Professor Thomas Vesting, Goethe University Frankfurt
In our Meet the Book Author Series, the Journal of Law and Society and the Centre of Law and Society provide first-hand accounts from authors who have recently contributed notable socio-legal books to their respective fields. In this post, we hear from Thomas Vesting, whose new book Subjectivity Transformed: The Cultural Foundation of Liberty in Modernity was published in December 2023 with Wiley.
What is the book about?
The book provides a historically informed reconstruction of the emergence and transformation of legal subjectivity in modernity. To this end, it draws on recent research in cultural studies and institutional theory and focuses on a dimension of the history of legal personhood that has received little attention to date: the practices of liberty instituted in society.

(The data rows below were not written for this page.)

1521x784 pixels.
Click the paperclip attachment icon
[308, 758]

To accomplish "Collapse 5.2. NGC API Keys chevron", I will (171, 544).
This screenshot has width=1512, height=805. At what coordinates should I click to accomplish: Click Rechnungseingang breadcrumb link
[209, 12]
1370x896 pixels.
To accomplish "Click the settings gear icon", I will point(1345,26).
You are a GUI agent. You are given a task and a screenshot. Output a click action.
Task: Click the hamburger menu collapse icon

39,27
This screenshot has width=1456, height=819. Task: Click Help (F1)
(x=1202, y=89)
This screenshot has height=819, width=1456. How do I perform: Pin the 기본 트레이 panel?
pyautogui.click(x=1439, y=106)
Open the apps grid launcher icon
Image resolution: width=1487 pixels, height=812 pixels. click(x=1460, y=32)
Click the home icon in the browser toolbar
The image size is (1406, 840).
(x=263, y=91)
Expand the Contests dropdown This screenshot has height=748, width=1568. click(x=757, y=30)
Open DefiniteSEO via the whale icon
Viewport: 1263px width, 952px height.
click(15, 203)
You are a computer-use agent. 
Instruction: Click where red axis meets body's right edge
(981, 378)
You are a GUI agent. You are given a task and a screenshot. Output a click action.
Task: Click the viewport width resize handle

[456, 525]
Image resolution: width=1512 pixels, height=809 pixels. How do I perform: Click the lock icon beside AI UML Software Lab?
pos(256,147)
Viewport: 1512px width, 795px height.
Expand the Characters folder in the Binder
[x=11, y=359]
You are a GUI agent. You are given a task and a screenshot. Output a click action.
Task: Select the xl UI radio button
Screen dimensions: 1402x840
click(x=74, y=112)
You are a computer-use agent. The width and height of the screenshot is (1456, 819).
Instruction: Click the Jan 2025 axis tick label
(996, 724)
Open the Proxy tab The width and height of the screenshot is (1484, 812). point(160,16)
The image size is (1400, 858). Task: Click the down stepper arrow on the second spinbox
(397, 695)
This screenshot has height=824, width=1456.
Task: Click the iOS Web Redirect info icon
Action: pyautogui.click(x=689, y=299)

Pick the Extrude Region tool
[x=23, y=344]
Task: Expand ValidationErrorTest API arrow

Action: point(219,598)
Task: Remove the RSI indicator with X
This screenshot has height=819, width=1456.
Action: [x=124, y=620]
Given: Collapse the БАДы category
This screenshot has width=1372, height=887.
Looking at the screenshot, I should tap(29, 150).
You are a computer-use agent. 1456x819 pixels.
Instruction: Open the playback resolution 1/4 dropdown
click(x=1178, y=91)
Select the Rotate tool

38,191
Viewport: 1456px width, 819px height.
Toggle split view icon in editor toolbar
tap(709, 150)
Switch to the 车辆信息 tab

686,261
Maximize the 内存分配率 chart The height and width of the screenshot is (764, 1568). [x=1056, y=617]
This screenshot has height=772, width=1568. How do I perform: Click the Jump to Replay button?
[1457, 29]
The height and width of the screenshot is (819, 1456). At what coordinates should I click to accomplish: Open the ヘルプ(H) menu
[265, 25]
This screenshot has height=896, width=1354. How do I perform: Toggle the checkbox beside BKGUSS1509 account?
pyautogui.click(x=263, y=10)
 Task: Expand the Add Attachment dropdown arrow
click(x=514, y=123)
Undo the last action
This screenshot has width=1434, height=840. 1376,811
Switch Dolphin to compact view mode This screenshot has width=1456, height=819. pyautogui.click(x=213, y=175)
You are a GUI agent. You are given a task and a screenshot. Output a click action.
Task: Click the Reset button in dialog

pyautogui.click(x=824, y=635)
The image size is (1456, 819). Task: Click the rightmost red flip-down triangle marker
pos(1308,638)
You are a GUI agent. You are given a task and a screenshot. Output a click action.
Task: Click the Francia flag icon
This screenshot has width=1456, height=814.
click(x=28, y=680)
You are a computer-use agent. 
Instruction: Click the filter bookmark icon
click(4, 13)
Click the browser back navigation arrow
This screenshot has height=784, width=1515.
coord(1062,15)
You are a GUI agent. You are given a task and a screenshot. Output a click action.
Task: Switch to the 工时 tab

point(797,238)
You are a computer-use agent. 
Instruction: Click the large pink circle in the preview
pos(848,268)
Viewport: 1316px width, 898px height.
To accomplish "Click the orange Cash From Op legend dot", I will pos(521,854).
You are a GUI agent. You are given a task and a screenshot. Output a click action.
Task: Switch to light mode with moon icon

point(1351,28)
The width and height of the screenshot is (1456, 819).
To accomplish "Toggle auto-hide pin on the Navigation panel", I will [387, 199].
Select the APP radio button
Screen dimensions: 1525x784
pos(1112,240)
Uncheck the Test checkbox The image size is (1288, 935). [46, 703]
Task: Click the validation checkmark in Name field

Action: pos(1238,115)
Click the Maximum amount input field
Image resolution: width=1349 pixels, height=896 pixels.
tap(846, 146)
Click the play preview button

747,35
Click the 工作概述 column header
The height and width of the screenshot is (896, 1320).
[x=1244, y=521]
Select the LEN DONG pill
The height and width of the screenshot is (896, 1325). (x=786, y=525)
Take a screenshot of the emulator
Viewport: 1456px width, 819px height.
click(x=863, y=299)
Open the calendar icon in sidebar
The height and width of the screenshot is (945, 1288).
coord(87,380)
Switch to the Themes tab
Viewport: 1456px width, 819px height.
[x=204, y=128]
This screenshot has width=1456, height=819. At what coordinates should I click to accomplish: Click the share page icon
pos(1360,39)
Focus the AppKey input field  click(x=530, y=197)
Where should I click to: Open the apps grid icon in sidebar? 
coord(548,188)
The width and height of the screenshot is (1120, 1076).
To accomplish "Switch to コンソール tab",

Their legitimacy and binding force are based on a vital normativity, a normativity that arises out of the cultural fabric of modern society and not from an autonomous legal normativity. The aim here is to strengthen the argument that the history of legal subjectivity in modernity emerges from processes of self-empowerment, from a subjectivity that frees itself from the bonds of tradition in order to open itself up to the new. In contrast, formal legal protection, the legal person as the bearer of rights guaranteed in liberal declarations and constitutions, presupposes this history of social practices, the incremental processes of an “instituting power.” In other words, the book aims to show that the history of legal subjectivity cannot be separated from the history of subjectivity in modernity – of a subject shaping itself in an environment of liberal social practices.
How did I write it?
In order to illustrate the book’s argument, I focused on the relationships between three personality ideals of the modern creative man – the gentleman, the manager, and homo digitalis – on the one hand, and certain ruptures and upheavals in the developmental history of modernity on the other. Here focus is limited to ruptures and upheavals in the history of knowledge, technologies, and forms of economic organization. The basis of this genealogy is an analysis of the new technical attitude of man towards the world that prevailed in the early modern period. The book goes on to establish a link between the ideal type of gentleman and the British industrial revolution, then a link between the manager and the rise of large companies at the end of the 19th century, and finally between homo digitalis and the dissemination of intelligent computer networks into all areas of contemporary social life. All of these studies show that formal liberal law does not bring the personality and subjectivity of these ideals into being; on the contrary, they arise from the social and cultural conditions that they generate and reflect.
Why did I write it?
In earlier works, I was concerned with demonstrating correlations between the invention and use of new media (such as the technology of printing) and the resulting opportunities they opened up for the evolution of modern liberal law. This was also the point of reference for the reflections made on legal subjectivity. Subjectivity was always spoken of in connection with a culture that was also objectively asserting itself. These considerations ultimately led to a critical examination of the contemporary culture of the personalization of subjectivity: Here the subject frees itself from the constraints of existing forms of life and replaces them with the notion of a self-chosen identity. The latter includes, not least of all, a search for recognition and a demand for rights, the contents of which the individual intends to determine for itself.
The original plan of my project was to broaden the critique of this peculiar culture of introverted rights, but after some reflection I realized that a critique as such would be insufficient and that I needed to work on a counterproposal instead. This is how the new book came about. Using the example of three personality ideals of the modern creative man, it demonstrates that certain developmental dynamics of modernity are closely linked to specific socially practiced liberties, which permanently feed a self-organising network of social patterns of action, social rules, and conventions, a “living law” that liberal law cannot negate without becoming purely formalistic. Accordingly, the history of the formation and transformation of legal subjectivity in modernity is inextricably linked to the history and culture of Western nations.
However, in order to recognize the creative power of legal subjectivity and its contribution to the formation of a liberal legal culture, one must be prepared to do one thing: Instead of tying the world of law entirely to the political domain, one must open it up to a transdisciplinary search for rewarding scholarly approaches to the social formation of normative structures. Indeed, law itself must be made the object of the evolution of a very specific “modern” culture that carries within itself the spirit of the new.